Recorded information start

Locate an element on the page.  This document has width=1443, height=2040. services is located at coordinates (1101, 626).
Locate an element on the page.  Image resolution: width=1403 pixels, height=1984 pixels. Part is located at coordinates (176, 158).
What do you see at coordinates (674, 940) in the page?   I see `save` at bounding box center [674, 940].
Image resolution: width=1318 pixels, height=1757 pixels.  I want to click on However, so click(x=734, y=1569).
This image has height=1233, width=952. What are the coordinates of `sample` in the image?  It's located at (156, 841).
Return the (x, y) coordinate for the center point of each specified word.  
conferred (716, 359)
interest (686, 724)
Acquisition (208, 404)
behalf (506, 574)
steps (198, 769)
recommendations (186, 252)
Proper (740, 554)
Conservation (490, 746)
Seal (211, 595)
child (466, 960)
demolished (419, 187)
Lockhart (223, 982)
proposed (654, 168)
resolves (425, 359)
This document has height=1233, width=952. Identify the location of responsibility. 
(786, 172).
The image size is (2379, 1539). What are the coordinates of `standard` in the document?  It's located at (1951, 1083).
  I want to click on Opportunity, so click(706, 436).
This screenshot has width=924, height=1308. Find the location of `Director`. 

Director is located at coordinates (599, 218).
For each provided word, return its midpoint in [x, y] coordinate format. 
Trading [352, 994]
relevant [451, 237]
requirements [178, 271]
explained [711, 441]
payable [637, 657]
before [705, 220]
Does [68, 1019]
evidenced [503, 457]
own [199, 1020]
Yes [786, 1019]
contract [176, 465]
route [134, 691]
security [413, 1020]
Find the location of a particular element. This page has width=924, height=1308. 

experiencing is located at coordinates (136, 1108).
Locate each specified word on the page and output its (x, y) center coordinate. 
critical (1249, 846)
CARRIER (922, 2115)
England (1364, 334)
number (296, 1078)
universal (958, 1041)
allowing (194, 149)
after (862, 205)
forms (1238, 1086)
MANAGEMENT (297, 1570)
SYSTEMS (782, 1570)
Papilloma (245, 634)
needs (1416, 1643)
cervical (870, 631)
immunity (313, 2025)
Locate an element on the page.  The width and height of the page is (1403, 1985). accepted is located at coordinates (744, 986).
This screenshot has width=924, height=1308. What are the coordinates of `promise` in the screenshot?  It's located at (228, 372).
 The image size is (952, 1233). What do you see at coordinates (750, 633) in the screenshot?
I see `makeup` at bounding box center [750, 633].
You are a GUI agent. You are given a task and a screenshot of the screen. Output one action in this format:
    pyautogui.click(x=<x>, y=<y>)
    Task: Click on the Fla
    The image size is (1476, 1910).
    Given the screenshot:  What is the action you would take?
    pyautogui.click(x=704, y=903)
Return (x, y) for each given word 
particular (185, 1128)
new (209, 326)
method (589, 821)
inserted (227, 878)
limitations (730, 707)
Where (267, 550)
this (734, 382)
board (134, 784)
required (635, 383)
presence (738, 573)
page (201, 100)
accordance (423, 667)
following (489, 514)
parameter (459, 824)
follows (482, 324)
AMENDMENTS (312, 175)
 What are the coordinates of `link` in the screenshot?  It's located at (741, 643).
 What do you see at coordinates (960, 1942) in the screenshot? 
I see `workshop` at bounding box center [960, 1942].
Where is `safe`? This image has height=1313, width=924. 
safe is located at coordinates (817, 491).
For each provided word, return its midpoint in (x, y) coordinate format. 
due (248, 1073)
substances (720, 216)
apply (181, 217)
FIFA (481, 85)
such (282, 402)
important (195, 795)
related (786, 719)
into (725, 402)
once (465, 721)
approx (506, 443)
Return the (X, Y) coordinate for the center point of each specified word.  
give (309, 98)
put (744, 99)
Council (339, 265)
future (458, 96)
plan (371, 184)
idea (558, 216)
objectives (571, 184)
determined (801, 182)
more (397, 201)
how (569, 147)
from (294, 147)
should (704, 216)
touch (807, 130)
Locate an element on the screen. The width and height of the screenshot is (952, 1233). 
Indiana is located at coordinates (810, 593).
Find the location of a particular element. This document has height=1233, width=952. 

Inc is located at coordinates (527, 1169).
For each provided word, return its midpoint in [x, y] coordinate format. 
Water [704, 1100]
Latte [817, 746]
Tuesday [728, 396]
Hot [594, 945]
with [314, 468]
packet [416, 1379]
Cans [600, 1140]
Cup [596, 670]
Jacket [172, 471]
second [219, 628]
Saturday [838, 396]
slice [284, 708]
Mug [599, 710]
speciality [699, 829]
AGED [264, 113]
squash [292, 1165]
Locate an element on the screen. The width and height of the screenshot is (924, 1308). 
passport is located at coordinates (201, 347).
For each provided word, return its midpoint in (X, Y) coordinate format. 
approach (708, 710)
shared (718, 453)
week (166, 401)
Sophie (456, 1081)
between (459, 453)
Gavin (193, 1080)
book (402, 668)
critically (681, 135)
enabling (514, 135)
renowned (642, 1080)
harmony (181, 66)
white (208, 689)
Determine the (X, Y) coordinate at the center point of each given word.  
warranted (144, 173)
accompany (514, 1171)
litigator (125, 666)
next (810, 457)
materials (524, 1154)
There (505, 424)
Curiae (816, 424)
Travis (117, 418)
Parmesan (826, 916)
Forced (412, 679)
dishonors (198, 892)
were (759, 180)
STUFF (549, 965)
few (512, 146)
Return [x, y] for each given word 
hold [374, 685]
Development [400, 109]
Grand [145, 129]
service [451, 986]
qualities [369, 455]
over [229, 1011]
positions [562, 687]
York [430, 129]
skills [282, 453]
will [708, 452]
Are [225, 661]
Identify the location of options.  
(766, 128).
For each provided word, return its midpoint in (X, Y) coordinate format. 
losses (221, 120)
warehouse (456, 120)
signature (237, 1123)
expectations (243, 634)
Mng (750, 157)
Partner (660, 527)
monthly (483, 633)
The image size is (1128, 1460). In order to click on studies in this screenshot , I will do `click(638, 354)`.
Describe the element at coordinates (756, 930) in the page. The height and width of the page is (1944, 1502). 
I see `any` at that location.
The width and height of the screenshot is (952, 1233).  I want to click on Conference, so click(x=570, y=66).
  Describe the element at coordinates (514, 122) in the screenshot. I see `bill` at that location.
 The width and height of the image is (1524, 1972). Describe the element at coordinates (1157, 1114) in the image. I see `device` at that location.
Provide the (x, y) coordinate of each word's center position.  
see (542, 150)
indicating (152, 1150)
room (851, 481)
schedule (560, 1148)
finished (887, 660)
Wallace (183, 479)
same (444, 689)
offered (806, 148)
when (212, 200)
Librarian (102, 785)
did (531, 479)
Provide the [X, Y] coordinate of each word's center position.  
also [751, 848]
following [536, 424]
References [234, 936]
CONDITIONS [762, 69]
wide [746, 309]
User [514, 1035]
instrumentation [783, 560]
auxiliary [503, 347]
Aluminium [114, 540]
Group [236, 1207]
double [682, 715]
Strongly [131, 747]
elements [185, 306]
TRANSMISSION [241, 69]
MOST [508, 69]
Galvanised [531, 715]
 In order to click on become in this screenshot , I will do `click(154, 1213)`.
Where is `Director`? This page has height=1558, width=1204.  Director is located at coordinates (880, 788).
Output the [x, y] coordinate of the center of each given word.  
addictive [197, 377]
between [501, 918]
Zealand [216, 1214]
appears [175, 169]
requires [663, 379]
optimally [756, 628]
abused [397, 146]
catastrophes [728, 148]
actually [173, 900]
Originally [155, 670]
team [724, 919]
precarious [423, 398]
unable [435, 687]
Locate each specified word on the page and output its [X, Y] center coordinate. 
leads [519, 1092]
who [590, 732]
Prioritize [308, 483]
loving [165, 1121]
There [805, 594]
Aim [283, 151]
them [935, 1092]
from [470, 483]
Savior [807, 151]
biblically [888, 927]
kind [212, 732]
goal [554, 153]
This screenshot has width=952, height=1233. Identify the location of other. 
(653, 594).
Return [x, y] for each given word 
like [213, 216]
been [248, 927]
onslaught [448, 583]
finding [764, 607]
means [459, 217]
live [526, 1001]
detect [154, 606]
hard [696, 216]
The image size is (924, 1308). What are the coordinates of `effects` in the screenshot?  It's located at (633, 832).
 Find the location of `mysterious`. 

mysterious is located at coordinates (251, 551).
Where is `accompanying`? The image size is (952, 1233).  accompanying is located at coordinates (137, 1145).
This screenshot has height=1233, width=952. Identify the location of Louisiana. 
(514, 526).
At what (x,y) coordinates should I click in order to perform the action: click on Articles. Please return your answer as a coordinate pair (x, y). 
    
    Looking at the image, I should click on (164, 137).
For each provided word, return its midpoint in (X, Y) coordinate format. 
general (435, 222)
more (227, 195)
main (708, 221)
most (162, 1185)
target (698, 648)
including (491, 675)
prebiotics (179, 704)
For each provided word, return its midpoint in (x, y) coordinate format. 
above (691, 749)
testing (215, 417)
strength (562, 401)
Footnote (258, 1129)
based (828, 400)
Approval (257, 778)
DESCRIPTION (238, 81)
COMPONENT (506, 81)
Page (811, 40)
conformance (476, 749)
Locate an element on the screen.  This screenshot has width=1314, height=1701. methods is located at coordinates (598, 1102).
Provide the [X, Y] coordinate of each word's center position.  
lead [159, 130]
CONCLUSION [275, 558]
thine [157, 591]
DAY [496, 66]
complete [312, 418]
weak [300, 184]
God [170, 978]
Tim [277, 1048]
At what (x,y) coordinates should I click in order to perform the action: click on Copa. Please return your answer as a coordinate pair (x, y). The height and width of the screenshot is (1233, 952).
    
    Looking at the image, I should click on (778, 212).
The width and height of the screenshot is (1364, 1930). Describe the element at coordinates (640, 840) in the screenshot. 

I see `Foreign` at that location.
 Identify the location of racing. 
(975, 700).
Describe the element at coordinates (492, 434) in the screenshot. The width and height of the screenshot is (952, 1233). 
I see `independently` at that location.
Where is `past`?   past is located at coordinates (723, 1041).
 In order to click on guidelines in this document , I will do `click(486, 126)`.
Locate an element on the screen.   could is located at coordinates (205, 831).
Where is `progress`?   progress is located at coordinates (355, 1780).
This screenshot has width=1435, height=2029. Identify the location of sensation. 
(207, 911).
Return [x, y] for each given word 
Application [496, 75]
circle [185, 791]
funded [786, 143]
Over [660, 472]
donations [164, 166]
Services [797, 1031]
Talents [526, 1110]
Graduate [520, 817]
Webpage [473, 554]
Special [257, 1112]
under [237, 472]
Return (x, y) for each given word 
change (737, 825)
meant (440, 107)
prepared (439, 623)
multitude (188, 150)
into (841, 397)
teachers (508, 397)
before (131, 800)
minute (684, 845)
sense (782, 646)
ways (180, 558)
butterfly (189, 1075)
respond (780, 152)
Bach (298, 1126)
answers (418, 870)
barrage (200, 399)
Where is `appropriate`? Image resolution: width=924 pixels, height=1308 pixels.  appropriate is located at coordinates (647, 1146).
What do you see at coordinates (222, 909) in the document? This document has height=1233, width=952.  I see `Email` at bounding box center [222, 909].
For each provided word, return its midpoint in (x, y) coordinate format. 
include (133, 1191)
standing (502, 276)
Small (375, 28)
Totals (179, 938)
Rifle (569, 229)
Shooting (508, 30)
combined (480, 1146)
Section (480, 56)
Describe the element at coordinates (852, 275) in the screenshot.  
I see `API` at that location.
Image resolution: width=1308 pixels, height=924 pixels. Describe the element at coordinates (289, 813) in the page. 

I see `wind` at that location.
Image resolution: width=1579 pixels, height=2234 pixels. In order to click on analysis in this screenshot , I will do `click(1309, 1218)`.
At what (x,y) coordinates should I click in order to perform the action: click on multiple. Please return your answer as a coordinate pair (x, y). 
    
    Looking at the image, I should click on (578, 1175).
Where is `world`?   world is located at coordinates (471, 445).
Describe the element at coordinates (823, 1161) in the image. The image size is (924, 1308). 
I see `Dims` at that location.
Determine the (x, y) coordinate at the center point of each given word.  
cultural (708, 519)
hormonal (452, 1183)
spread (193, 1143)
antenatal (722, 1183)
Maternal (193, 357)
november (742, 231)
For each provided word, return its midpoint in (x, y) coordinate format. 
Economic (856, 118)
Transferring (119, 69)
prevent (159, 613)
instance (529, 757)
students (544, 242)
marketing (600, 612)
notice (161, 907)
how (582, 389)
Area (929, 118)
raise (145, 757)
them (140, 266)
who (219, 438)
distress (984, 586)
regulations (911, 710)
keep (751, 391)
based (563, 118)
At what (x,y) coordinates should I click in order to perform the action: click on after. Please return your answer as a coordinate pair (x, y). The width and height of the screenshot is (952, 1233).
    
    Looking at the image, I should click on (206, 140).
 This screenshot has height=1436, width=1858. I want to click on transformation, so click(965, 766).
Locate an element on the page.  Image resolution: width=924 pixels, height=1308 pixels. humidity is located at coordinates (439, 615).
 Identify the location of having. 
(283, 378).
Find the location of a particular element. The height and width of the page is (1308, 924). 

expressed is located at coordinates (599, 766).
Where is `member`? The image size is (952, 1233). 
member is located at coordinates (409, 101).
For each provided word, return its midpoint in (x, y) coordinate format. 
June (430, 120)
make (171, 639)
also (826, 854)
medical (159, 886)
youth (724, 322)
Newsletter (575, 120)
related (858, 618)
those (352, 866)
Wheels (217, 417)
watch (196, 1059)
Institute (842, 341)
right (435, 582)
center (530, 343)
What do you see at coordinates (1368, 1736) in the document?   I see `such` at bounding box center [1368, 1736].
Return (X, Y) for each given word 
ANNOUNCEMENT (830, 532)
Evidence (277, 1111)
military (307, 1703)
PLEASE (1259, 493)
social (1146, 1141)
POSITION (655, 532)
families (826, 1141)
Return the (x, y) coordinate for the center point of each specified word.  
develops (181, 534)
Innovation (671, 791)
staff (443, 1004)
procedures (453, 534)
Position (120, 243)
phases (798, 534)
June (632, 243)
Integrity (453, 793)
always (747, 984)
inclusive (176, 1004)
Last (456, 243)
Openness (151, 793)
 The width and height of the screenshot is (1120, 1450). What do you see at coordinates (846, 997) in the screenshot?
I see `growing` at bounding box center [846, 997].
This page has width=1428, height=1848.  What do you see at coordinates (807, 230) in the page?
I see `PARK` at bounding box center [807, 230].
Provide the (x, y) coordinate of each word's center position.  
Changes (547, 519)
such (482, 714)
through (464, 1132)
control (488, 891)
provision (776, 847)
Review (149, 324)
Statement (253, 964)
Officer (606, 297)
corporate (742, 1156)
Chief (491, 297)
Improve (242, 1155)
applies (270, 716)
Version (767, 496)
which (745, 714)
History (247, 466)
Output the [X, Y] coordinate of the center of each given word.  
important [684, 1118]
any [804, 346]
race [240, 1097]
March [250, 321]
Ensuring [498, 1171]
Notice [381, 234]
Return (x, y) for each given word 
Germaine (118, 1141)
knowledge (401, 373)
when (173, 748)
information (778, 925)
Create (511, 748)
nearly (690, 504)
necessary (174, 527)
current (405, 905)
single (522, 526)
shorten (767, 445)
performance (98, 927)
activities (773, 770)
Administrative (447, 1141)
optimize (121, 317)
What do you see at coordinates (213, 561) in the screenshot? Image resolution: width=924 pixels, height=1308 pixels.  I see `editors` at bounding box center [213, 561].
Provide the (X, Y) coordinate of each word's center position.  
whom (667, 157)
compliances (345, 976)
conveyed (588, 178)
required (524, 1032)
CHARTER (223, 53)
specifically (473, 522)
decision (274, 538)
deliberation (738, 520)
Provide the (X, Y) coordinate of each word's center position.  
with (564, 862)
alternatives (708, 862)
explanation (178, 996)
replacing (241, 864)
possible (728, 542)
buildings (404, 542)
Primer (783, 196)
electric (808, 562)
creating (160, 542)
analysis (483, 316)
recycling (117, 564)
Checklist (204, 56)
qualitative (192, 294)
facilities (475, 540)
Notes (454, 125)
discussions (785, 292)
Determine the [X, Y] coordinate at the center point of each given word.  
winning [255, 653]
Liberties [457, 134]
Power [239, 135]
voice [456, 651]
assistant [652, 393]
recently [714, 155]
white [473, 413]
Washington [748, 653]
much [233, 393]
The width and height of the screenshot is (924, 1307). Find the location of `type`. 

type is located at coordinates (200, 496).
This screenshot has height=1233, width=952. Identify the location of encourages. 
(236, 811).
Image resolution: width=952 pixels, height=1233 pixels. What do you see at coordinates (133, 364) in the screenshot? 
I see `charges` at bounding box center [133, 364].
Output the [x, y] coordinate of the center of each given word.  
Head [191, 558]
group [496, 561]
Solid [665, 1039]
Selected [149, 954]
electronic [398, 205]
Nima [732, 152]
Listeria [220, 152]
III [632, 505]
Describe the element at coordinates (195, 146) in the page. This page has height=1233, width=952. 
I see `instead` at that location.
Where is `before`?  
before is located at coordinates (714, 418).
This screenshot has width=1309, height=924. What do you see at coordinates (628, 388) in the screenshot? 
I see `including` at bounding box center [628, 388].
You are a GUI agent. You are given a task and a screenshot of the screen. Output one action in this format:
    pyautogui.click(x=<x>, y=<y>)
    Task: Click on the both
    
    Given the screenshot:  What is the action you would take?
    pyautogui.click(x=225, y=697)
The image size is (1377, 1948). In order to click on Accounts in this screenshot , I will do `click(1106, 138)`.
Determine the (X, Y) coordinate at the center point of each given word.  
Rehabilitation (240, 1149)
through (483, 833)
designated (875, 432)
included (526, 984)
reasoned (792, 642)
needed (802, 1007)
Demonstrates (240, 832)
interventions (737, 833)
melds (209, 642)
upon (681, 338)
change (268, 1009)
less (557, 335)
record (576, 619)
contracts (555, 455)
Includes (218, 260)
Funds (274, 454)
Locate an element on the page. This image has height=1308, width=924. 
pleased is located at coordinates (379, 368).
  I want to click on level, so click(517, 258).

Recorded information end

> _Stated problem_:
In the listing above, copy out the lines word for word, beginning at the line that contains "This page has width=1428, height=1848." and stopping after the line that contains "control (488, 891)".

> _Response to this task_:
This page has width=1428, height=1848.  What do you see at coordinates (807, 230) in the page?
I see `PARK` at bounding box center [807, 230].
Provide the (x, y) coordinate of each word's center position.  
Changes (547, 519)
such (482, 714)
through (464, 1132)
control (488, 891)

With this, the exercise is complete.